Objective: The optimal regional technique for minimally invasive direct coronary artery bypass (MIDCAB) has yet to be determined. The aim of this study was to compare the efficacy of ultrasound-guided serratus anterior plane block (SAPB) with paravertebral block (PVB) and no block for controlling acute thoracotomy pain after robotic-assisted coronary artery bypass grafting (CABG).

Design: This is a retrospective study. Multiple variable regression analyses were performed.

Setting: The study was performed as a single institution.

Participants: All patients underwent robotic-assisted CABG.

Intervention: Data were analyzed from 197 patients during a 27-month period.
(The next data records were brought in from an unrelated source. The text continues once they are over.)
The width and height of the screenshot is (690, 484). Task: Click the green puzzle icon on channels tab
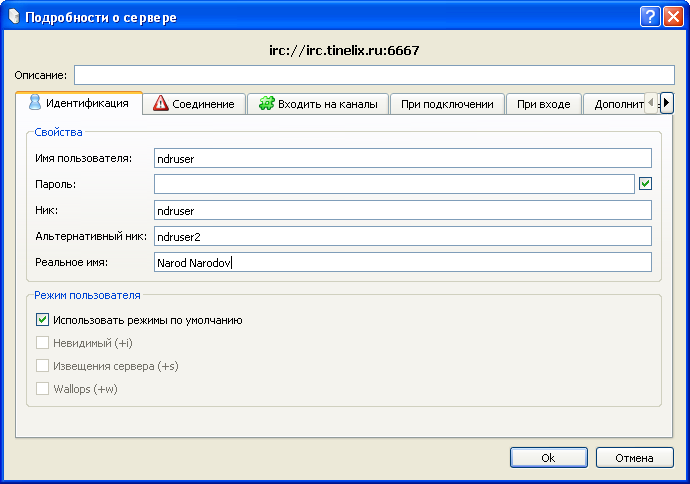pos(266,104)
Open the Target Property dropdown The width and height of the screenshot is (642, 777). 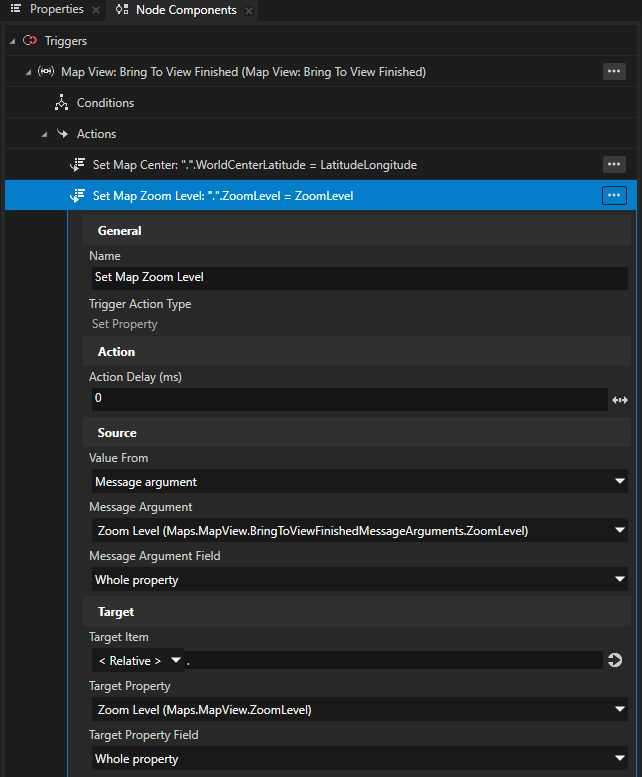(x=359, y=710)
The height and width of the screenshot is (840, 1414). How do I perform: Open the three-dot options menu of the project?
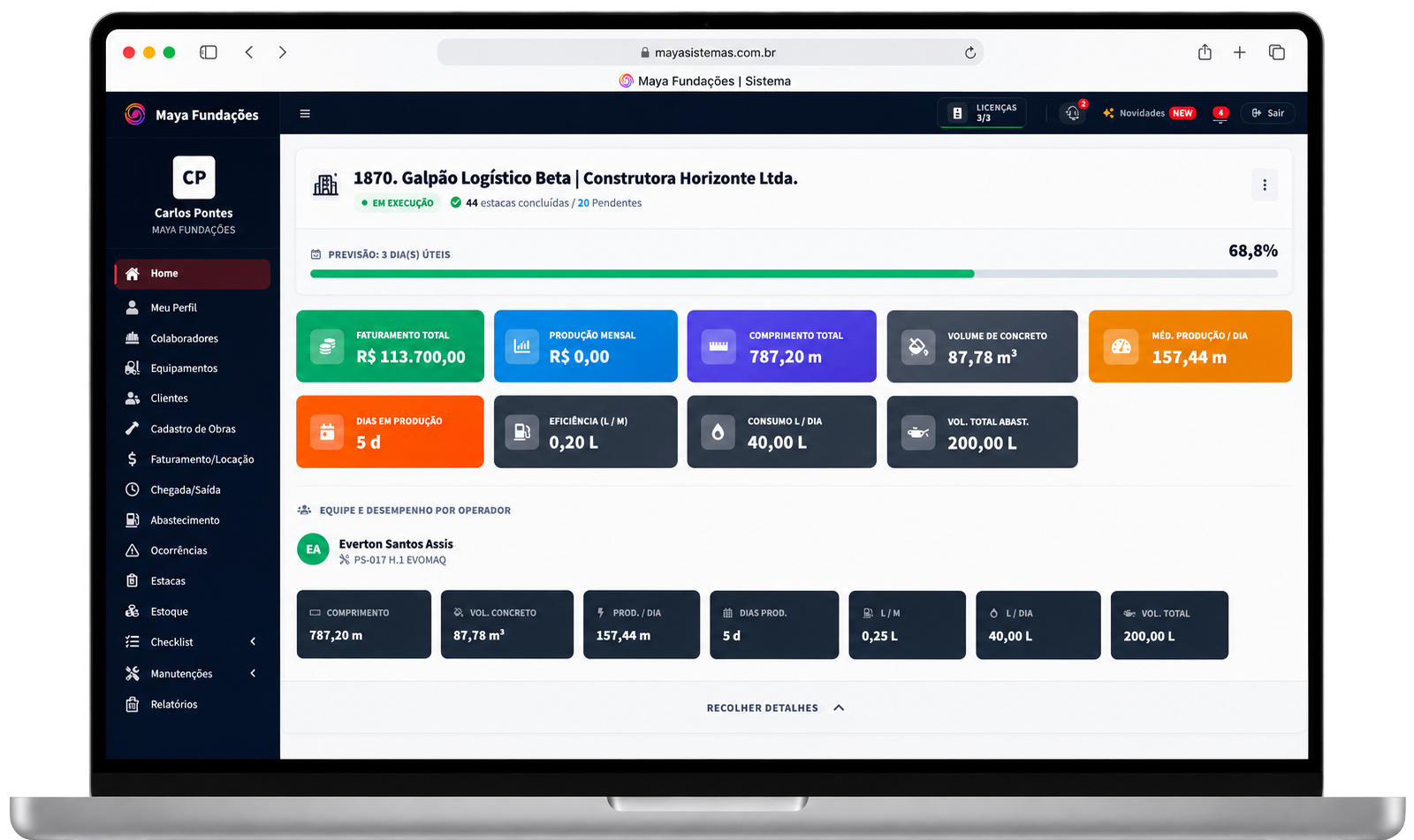(x=1265, y=185)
Charts were abstracted manually to ascertain type of nerve block, age, gender, use of home opioids, use of adjuncts for opioid reduction, Society of Thoracic Surgeons predicted long length of stay (LOS), total opioid consumption during the 72 hours after surgery, and postoperative LOS. The authors' primary outcome was total morphine equivalents consumed during the first 72 hours after surgery. The secondary outcome was hospital LOS.

Measurements And Main Results: Patients who received SAPB did not have significantly different opioid consumption than patients who had no block (p = 0.15), but it was increased significantly compared to patients administered PVB (PVB v SAPB catheter, p = 0.049; PVB v SAPB single shot, p = 0.049). There were no significant differences between groups in terms of postoperative LOS.

Conclusion: These findings suggest SAPB might not cover adequately the incisional and tube pain associated with MIDCAB. If validated by prospective studies, these findings suggest that SAPB should be considered only for patients who are not candidates for PVB.